KPD employing digital video technology

The Kaua‘i Police Department has started using a new version of an old idea, installing high-tech digital video cameras into two of its patrol vehicles, with plans to expand the pilot program in the near future.

The new cameras, embedded into rear view mirrors for maximum convenience and safety, replace old models that used VHS tapes, required expensive upkeep and finally stopped working years ago, according to Off. James Miller, who spearheaded the procurement effort over the last two years.

Miller said the new systems, purchased from Digital Ally Inc. amongst a slew of camera options, can be installed into a vehicle in less than an hour, are the first of their kind in the state of Hawai‘i and will protect both the KPD and the public.

“If you know you have a videotape recording, you’re going to be on your best behavior,” Miller said. “A picture is worth a thousand words.”

Furthermore, the KPD has purchased two flashlights that are capable of recording digital video when in use and four other in-mirror cameras to be installed into patrol vehicles in coming months.
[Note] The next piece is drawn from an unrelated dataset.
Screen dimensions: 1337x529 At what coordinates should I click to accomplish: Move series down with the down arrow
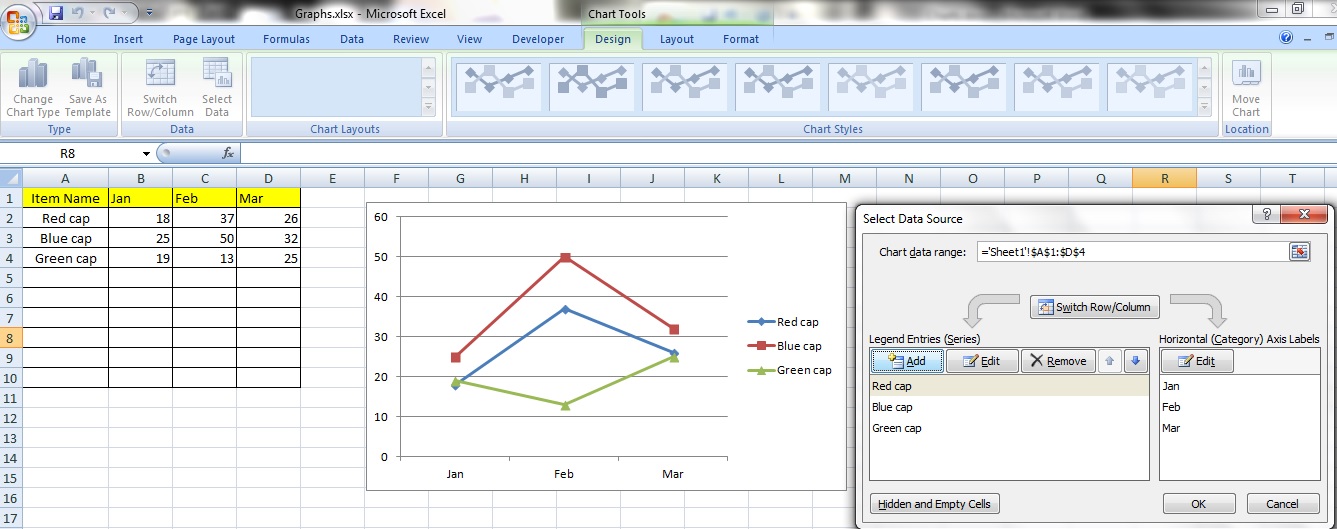(x=1134, y=361)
Miller said that he would eventually like to see all of KPD’s Patrol Services Bureau equipped with both the flashlights and in-car video systems.
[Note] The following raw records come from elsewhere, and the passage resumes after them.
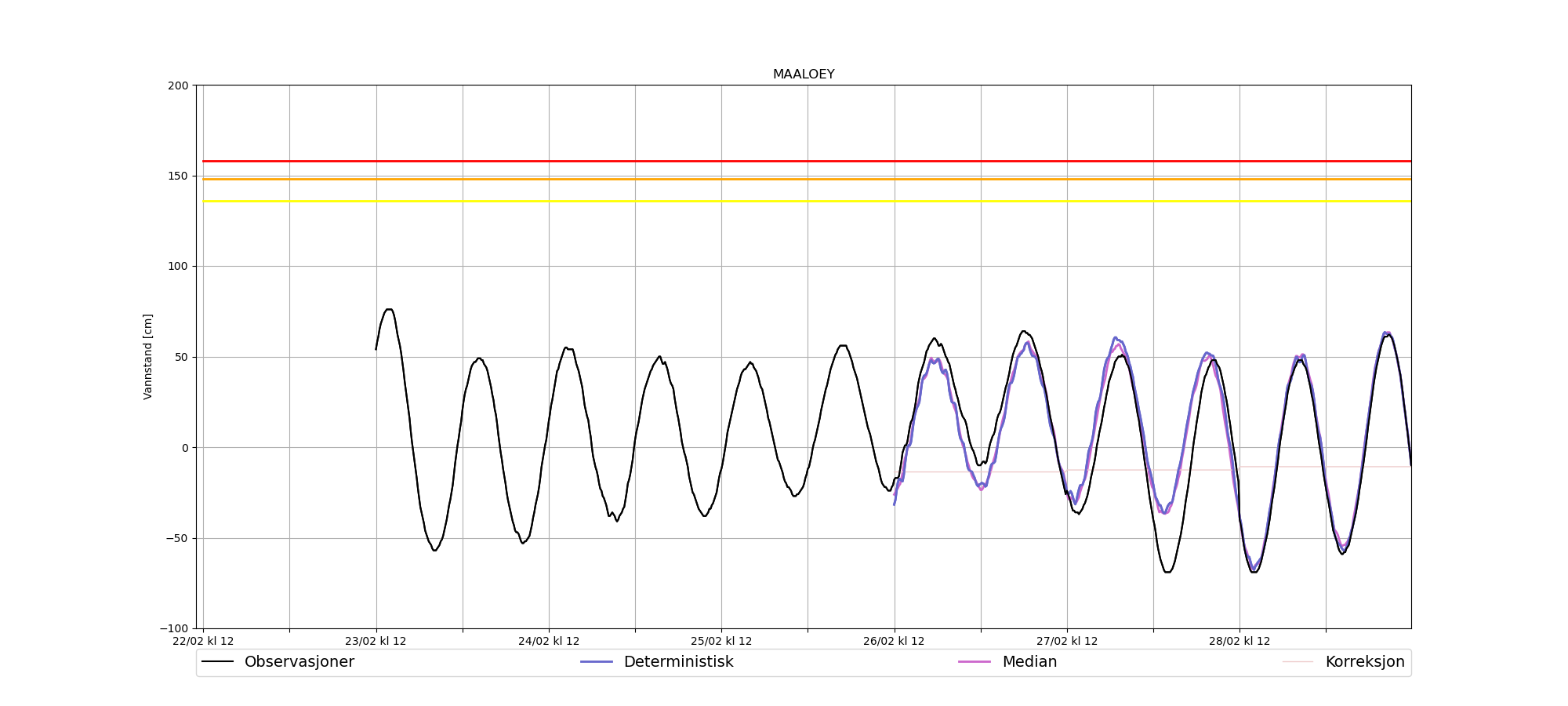Click the pink Median legend line sample
Viewport: 1568px width, 706px height.
[x=975, y=662]
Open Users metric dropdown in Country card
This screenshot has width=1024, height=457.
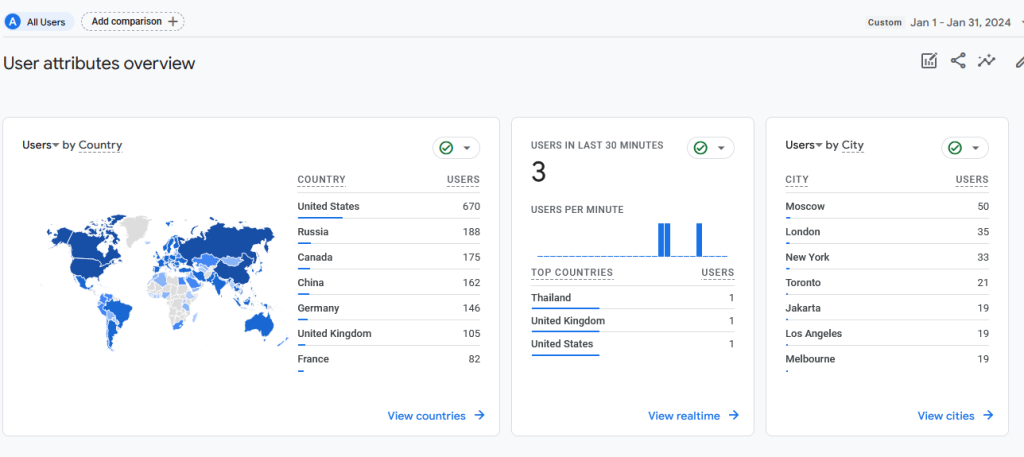41,146

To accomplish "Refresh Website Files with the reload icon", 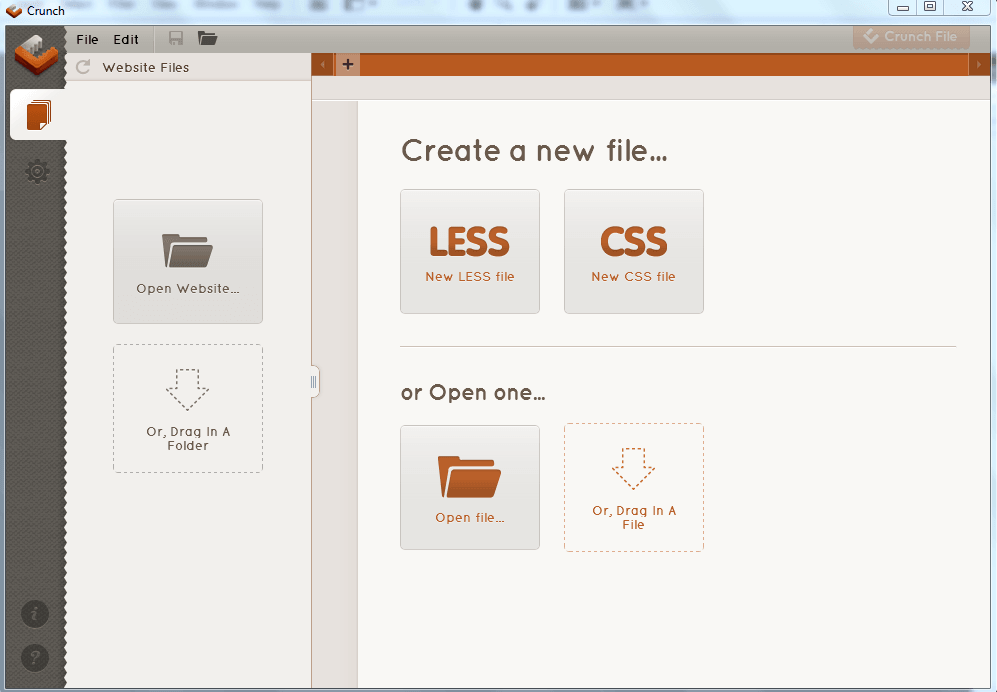I will [x=83, y=67].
The in-car systems are constantly recording, but automatically erase. When an officer triggers the patrol vehicle’s lights and sirens, the system retains the previous 60 seconds of video to provide background information that occurred even before the officer became aware of law-breaking behavior.

The video could prove to be crucial evidence in helping convict criminals at trial.

“It’s to move our cases forward, to show the defense attorney, the judge and the jury the whole circumstances as they unfolded,” KPD Chief Darryl Perry said.

County prosecutor Craig De Costa said video has proven especially useful in DUI cases

“It can corroborate an officer’s report,” De Costa said.

The systems will help with both officer and public safety, as the recording “either affirms or denies claims of police wrongdoing” and said the hefty price tags of $3,995 apiece for the in-mirror cameras and $1,495 apiece for the flashlights are outweighed by the technology’s value, according to Perry.

“It’s worth more than that,” he said. “Litigation could cost millions of dollars, so it’s worth an investment of a few thousand to cover us and protect the county.”